**Your task:** Repeat precisely the span of lines below that opens with the line containing "605x318 pixels." and closes with the line containing "Task: Translate syukiie's comment", both included.

**Listed entries:**
━━━━
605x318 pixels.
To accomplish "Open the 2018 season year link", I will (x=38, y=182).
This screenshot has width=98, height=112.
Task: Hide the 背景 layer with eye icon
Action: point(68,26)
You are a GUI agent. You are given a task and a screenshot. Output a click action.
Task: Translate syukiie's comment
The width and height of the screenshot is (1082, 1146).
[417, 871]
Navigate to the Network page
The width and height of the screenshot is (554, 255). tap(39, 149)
━━━━
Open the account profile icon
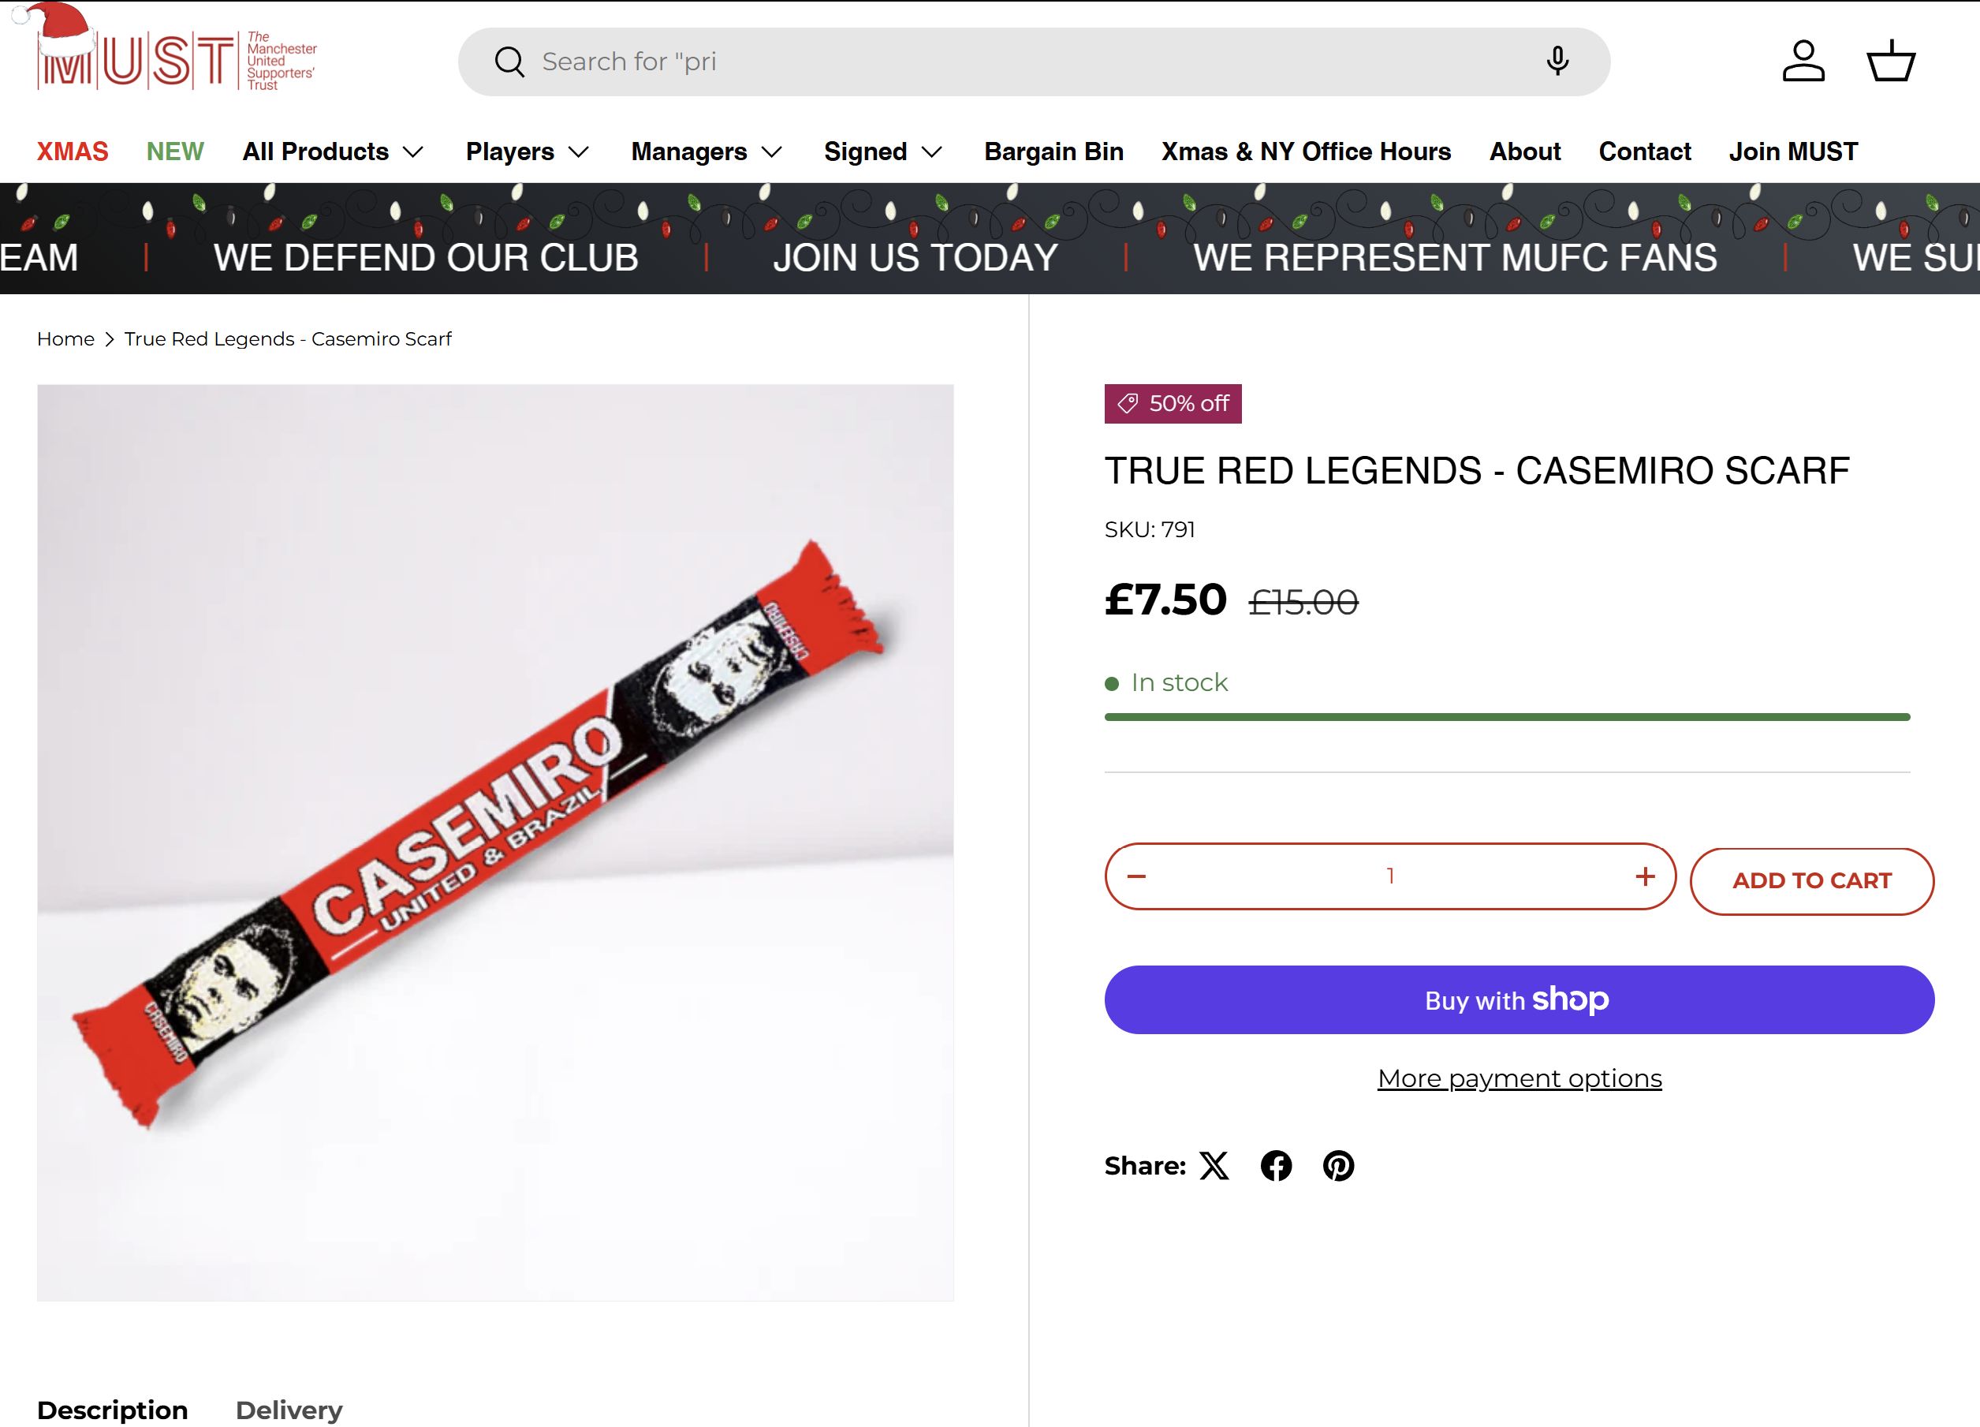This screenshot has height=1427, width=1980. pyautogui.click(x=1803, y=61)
━━━━
**Solution for this exercise:**
605x318 pixels.
To accomplish "Open the 2018 season year link", I will (x=38, y=182).
This screenshot has width=98, height=112.
Task: Hide the 背景 layer with eye icon
Action: point(68,26)
You are a GUI agent. You are given a task and a screenshot. Output a click action.
Task: Translate syukiie's comment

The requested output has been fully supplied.